W3C home > Mailing lists > Public > public-i18n-its-ig@w3.org > October 2014

RE: [xliff] ITS scope with sm/em

From: Yves Savourel <ysavourel@enlaso.com>
Date: Sun, 12 Oct 2014 06:31:46 -0600
To: "'Estreen, Fredrik'" <Fredrik.Estreen@lionbridge.com>, "'Felix Sasaki'" <felix@sasakiatcf.com>
CC: "XLIFF Main List" <xliff@lists.oasis-open.org>, "'public-i18n-its-ig'" <public-i18n-its-ig@w3.org>
Message-ID: <002201cfe618$7cf5c980$76e15c80$@enlaso.com>
Hi Fredrik, all,

> This can be solved by lowering the <pc> into an <sc/>,<ec/> pair.

That is a good point for that example, and a solution that should work most of the time.

But I believe we will have some cases at least of overlapping annotations.

As an example, below is the result of two text analysis Web services that detected two entities: One "Port Metro Vancouver" and the
other "City of Vancouver" based on the content "Port Metro of Vancouver City". So we end up with "Vancouver" being shared by the
two--otherwise distinct--annotation spans. 

<sm id="m1" type="dbp:entity" ref="http://www.wikidata.org/wiki/Q1187234"/>Port Metro of <sm id="m2" type="oc:entity/City"
value="City of Vancouver" ref="http://en.wikipedia.org/wiki/Vancouver"/>Vancouver<em startRef="m1"/> City</em startRef="m2"/>

One of the annotations could be set to an <mrk>, but that would leave one as <sm/>/<em/>.
────────────────
Which distinct tag names appear inside angle brackets in the mailing-list message above, not counting email addresses or the Message-ID?

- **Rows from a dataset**
────────────────
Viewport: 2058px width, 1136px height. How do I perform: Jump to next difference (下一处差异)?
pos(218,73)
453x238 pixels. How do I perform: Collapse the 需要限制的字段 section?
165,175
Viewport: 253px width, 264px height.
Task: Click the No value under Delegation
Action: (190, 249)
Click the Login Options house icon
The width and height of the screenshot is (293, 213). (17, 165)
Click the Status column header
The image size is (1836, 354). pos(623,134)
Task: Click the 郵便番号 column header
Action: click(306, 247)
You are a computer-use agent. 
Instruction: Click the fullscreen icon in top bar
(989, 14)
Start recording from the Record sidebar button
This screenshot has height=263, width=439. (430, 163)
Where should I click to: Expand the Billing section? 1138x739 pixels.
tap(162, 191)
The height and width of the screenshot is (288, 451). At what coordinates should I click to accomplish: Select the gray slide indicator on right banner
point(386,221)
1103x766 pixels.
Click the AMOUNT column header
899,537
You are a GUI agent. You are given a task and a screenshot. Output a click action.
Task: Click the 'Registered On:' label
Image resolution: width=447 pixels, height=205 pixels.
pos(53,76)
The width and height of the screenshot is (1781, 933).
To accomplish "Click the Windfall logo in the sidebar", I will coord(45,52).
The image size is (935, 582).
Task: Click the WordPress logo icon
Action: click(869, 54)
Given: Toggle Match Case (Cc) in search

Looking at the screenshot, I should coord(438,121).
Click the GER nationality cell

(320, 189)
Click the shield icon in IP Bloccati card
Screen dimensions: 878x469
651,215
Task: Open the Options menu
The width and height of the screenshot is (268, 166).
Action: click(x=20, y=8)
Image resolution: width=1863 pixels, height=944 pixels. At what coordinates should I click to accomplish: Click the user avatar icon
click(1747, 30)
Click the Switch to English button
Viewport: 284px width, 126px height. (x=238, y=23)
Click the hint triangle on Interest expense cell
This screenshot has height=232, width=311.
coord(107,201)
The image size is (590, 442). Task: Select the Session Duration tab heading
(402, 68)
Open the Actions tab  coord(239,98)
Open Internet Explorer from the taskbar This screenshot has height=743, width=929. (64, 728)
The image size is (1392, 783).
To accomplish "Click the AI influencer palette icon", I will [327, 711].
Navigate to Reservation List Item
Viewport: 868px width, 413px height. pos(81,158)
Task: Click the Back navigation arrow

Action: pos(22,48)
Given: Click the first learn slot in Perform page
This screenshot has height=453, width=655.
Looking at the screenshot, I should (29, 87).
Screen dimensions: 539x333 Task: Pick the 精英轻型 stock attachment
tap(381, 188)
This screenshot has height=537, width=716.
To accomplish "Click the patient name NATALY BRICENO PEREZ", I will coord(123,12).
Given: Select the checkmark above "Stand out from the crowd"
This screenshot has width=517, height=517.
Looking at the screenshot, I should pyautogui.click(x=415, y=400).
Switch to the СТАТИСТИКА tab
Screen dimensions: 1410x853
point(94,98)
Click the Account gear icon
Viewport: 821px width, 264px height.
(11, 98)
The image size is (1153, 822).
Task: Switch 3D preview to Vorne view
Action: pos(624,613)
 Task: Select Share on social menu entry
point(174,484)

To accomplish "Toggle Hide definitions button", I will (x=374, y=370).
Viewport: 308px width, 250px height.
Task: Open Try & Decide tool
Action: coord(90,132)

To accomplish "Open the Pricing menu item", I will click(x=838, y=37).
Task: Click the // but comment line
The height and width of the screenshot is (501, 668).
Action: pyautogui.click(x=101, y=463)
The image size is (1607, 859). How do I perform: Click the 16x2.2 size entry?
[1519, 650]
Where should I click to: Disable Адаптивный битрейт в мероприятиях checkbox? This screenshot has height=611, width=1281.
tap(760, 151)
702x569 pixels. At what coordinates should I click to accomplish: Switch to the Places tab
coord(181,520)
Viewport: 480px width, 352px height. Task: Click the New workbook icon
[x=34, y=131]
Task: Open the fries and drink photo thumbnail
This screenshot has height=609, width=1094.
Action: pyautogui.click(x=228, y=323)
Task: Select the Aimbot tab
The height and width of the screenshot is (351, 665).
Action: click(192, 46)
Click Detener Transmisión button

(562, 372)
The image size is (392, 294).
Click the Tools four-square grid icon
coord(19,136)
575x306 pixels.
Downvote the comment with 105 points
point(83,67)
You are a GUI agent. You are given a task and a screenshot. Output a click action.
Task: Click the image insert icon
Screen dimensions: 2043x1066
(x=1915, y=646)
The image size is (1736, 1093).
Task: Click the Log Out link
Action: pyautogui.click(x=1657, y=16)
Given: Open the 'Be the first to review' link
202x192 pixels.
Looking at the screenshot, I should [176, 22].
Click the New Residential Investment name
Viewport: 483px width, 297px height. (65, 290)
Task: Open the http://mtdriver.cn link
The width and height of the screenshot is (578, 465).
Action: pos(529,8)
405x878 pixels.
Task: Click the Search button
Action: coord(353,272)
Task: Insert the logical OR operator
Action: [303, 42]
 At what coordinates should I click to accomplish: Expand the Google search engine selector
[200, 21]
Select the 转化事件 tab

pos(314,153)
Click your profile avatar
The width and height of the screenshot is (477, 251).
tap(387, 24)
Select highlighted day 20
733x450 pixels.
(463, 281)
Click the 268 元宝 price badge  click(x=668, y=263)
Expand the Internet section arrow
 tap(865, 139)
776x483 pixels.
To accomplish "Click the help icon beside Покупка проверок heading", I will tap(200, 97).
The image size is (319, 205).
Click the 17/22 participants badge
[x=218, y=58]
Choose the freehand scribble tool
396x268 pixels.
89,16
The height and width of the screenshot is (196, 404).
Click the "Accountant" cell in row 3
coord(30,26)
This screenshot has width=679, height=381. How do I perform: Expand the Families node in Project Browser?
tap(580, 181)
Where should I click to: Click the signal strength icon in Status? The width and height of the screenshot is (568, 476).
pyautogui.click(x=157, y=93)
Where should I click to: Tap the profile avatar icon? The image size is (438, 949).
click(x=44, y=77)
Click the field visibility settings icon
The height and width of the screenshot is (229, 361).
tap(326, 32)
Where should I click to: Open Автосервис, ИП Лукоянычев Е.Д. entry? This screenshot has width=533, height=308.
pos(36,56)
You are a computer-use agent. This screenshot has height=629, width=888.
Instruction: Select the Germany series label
────────────────
- **RESULT FOR THIS EXERCISE**
pc, sc, ec, sm, em, mrk